Prerequisites


What You Need to Begin

This book assumes no prior technical expertise in computer science, data science, or programming. It does assume professional literacy in financial services or a genuine motivation to acquire it. Specifically:


Assumed Knowledge

Financial Services Familiarity You should have a basic working knowledge of how financial markets operate — what a broker-dealer does, why banks hold capital, what a trade is and what settlement means. If you work in financial services, you already have this. If you are coming from outside, Chapter 2 will help establish the regulatory context, and the Glossary and Appendix B will fill gaps as you read.

Professional Literacy This is a professional-level textbook. It is written for practitioners and assumes you are comfortable with long-form expository text, working through complex arguments, and tolerating ambiguity when no clear answer exists.

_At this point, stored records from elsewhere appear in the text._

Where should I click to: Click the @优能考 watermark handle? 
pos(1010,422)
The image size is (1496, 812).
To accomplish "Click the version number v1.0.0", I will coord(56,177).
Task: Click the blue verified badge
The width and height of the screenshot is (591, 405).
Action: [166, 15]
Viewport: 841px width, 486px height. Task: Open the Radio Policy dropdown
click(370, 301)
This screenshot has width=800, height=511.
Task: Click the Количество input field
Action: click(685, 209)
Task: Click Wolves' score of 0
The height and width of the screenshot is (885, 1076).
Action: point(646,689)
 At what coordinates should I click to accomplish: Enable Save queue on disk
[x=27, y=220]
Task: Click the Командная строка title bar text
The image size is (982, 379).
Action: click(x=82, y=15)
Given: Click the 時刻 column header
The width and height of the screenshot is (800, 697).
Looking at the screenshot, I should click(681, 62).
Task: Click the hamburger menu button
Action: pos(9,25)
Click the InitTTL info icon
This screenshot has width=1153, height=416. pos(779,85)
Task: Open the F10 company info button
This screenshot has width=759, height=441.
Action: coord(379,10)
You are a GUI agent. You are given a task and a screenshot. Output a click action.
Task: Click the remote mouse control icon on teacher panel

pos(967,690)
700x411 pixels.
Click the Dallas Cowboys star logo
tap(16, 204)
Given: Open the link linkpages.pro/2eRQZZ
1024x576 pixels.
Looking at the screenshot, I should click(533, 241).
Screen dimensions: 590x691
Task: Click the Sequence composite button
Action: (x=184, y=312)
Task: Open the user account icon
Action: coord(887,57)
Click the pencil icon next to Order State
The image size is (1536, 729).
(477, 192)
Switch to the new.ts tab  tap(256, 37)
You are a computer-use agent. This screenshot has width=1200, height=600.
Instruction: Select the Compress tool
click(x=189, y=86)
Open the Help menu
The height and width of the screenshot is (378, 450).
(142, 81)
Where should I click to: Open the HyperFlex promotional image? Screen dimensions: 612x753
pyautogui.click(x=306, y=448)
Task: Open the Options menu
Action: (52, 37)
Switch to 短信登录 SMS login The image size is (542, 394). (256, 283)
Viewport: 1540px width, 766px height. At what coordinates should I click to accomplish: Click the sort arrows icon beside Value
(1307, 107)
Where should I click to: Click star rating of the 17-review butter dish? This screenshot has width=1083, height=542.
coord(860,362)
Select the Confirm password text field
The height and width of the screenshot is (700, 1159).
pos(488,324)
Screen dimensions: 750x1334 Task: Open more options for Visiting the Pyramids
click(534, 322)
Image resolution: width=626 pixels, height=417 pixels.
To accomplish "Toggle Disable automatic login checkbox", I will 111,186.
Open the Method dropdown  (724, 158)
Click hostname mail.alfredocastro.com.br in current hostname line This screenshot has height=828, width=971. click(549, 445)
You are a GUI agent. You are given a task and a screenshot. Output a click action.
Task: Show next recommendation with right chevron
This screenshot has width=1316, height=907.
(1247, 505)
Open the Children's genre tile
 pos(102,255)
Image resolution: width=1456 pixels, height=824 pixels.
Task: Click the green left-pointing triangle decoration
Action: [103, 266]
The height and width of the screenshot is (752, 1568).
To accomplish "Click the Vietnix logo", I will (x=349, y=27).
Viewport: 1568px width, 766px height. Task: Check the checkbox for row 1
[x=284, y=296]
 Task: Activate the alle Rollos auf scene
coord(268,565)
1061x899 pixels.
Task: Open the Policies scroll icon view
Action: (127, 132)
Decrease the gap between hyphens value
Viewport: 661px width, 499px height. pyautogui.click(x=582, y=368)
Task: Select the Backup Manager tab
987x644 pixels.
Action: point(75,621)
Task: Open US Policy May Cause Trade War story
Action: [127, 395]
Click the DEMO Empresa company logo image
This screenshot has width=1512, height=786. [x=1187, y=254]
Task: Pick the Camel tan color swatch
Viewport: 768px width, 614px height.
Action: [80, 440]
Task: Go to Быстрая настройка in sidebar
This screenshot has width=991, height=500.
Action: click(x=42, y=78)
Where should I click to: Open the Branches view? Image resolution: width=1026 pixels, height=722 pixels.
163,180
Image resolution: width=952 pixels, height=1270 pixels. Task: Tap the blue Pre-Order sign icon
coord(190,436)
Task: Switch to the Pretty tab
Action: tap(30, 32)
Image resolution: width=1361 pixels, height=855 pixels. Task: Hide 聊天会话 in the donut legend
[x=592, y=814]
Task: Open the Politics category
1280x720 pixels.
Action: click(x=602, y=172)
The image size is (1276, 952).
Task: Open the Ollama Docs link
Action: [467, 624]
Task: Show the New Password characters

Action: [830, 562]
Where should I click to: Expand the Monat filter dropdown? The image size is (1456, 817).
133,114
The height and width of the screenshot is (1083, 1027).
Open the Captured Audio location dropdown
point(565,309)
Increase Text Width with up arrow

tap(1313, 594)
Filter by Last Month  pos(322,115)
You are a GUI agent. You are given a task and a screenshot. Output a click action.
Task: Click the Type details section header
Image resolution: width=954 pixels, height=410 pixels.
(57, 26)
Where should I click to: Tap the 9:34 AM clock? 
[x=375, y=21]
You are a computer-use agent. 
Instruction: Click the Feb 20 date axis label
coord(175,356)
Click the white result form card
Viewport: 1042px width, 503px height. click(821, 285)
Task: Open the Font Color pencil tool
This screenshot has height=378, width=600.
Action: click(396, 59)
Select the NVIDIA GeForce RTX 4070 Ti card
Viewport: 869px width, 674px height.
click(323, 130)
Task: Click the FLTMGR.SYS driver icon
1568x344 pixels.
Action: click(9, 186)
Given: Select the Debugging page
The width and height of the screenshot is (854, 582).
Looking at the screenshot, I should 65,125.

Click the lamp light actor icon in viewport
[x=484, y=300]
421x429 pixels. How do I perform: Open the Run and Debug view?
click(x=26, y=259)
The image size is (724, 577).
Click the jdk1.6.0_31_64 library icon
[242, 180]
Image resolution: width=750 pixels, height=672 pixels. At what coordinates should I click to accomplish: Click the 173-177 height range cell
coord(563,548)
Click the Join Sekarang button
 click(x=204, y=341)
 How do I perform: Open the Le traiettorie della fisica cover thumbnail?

Regulatory Intuition Some familiarity with the general concept of financial regulation — that banks are supervised, that there are rules about money laundering and market abuse, that regulators can impose fines — is helpful but not strictly required. Part 1 builds this context explicitly.


What Is NOT Required

Programming experience You do not need to be able to write Python. You need to be able to read it at a high level — to understand what a block of code is doing even if you couldn't write it yourself. Chapter 4 provides enough Python orientation for non-programmers. If you want to run the code examples, follow the setup instructions in how-to-use-this-book.md.

Mathematics Mathematical intensity in this book is deliberately low. Where formulas appear, they are explained in plain language alongside the notation. You do not need calculus, linear algebra, or statistics beyond a conceptual understanding of probability and averages.

Legal training This is not a law textbook, and regulatory analysis here is practical rather than doctrinal. Where legal definitions matter, they are stated clearly and cited to primary sources.


Setting Up Your Python Environment (Optional)

If you want to run the code examples:

Step 1: Install Python Download Python 3.10 or later from python.org. During installation, check the box to add Python to your PATH.

Step 2: Create a virtual environment

python -m venv regtech-env
source regtech-env/bin/activate  # On Windows: regtech-env\Scripts\activate

Step 3: Install dependencies

pip install -r requirements.txt

Step 4: Run your first example Navigate to any chapter's code/ directory and run:

python example-01-{name}.py

Recommended tools: - VS Code with the Python extension — free, widely used, excellent for beginners - Jupyter notebooks — good for exploratory work - PyCharm — more full-featured IDE for those who prefer it


A Note on Regulatory Jurisdiction

Examples and case studies in this book draw primarily from: - United Kingdom (FCA, PRA, BoE) - European Union (EBA, ESMA, ECB) - United States (SEC, CFTC, FinCEN, OCC, Federal Reserve) - Singapore, Hong Kong, Australia for APAC coverage

If you work primarily in one jurisdiction, the core concepts will translate even when specific regulatory references differ. Chapter 32 provides explicit comparative analysis across major jurisdictions.


Self-Assessment: Are You Ready?

Before beginning, can you answer these questions at a basic level? If not, the chapters noted will catch you up.

Question Review in...
What is the difference between a bank and a broker-dealer? Chapter 2
What does AML stand for and why does it matter? Chapter 1, Chapter 7
What is a false positive in the context of fraud detection? Chapter 7
What is GDPR? Chapter 17
What does Basel III regulate? Chapter 14

These are not entrance requirements — they are orientation points. The book will explain all of them. This list is simply to help you locate where foundational concepts are built.